STATED EXERCISE A: According to the FAO technical cooperation text, what kinds of technical problems are Technical Cooperation Projects meant to address, and why do those problems matter?

SOURCE EXTRACT:
──────────

FAO’s Technical Cooperation Projects Building Livelihoods
Ten Years of Peace: Providing technical expertise, building rural livelihoods, strengthening cooperation in a cost-effective, results-based manner.
Technical Cooperation Projects (TCP) are FAO’s expert responses to the quick-impact, cost-effective, and results-based needs of developing Member countries. According to FAO, Technical Cooperation Projects “address technical problems in the field of agriculture, fisheries, forestry and rural livelihood that prevent Member countries, either individually or collectively, from implementing their development programmes.”
In Liberia, especially during these ten years of peace, FAO’s TCP interventions – implemented in rural communities targeting women, youth, and other rural inhabitants – have enormously contributed to the achievements of the Government of Liberia’s Food Security and Nutrition Programme as well as supported programmes of the United Nations Development Framework (UNDAF). As part of FAO’s collaborative efforts with the Government, TCPs are currently buttressing the Government of Liberia’s medium-term development strategy known as the Agenda for Transformation (AfT) and Pillar II of the One UN Programme 2013-17: Sustainable Economic Transformation, specifically Outcome 2.1: Improved Sustainable Natural Resource Utilization and Food Security.

──────────

(Text and item location entries)
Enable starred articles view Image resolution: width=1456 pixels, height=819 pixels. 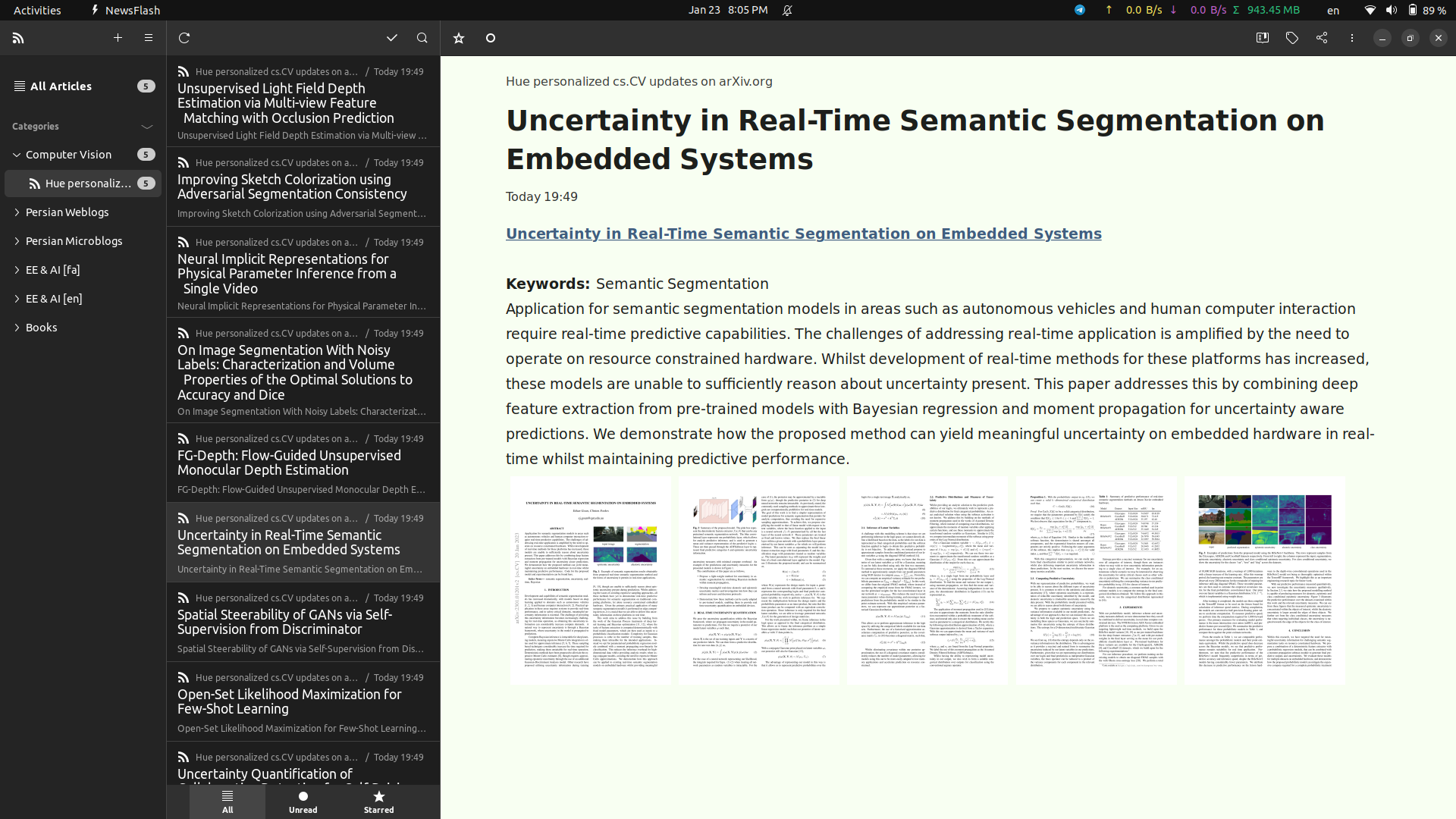(379, 801)
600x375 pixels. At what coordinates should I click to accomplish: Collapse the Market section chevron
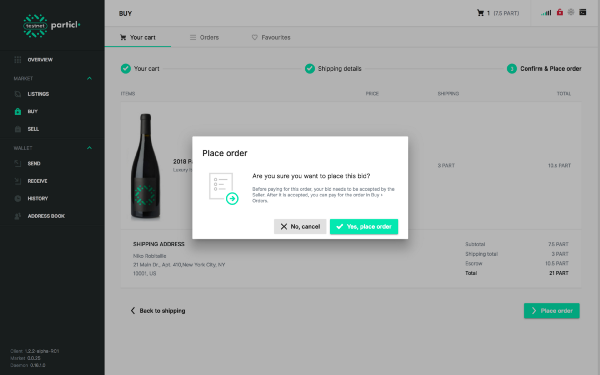click(x=89, y=78)
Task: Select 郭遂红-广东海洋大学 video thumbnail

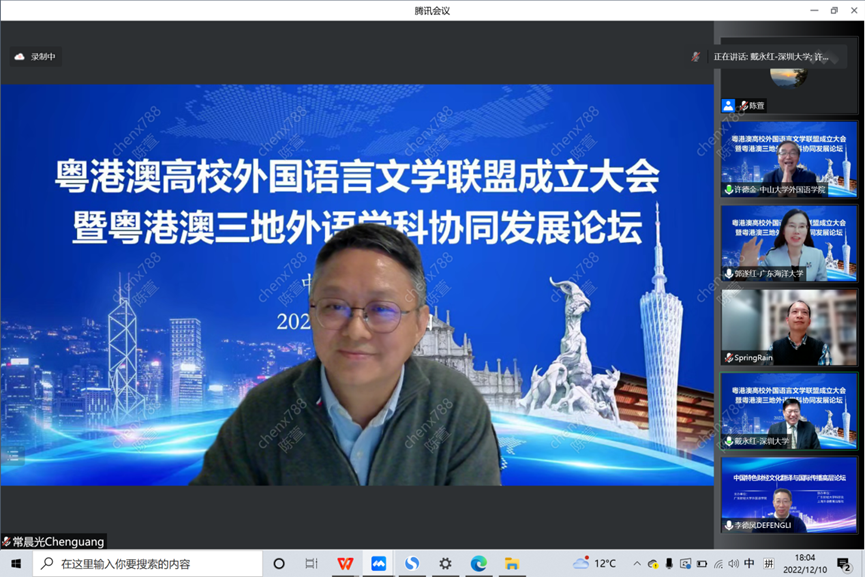Action: click(789, 243)
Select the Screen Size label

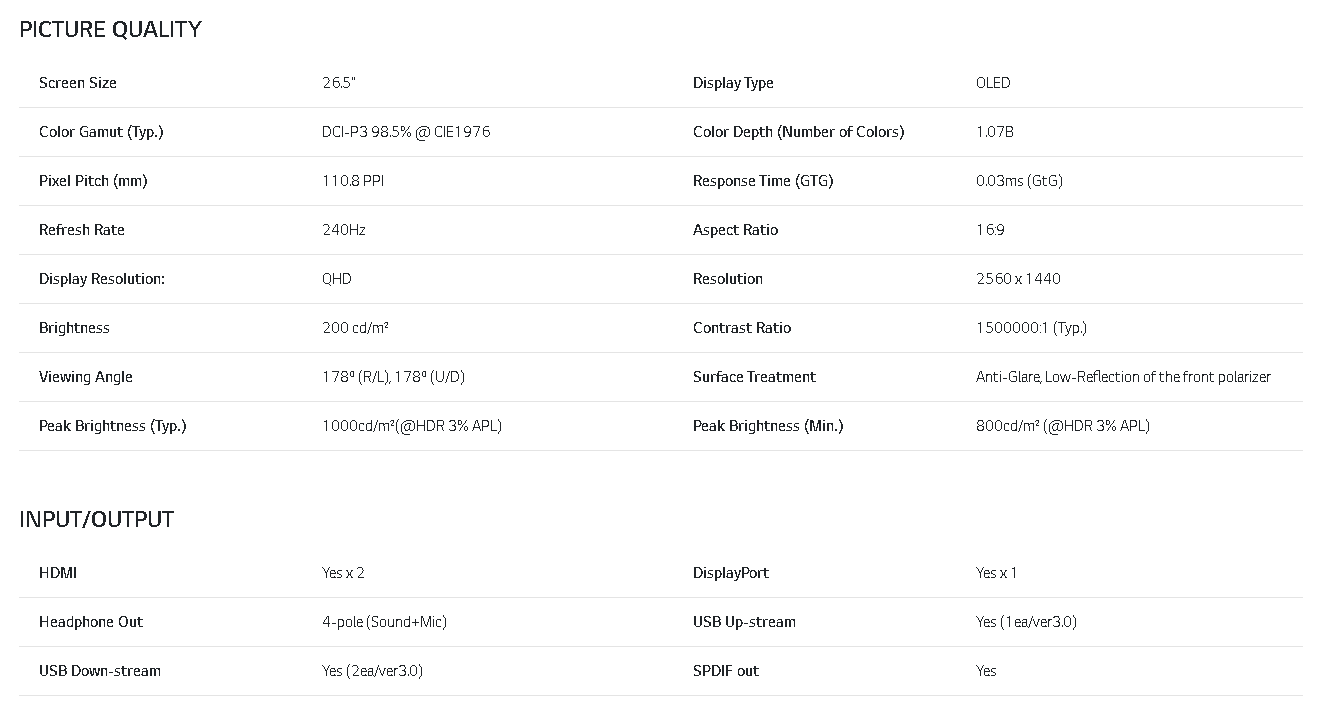point(77,83)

──────────

STATED EXERCISE B: Retype the entries from the line containing "Task: Select 郭遂红-广东海洋大学 video thumbnail" through the end of the entries, including both ends. Leave the pictures out.

TASK RESPONSE A: They address technical problems in agriculture, fisheries, forestry and rural livelihood. Those problems matter because they prevent Member countries, individually or collectively, from implementing their development programmes.

TASK RESPONSE B:
Task: Select 郭遂红-广东海洋大学 video thumbnail

Action: click(789, 243)
Select the Screen Size label

point(77,83)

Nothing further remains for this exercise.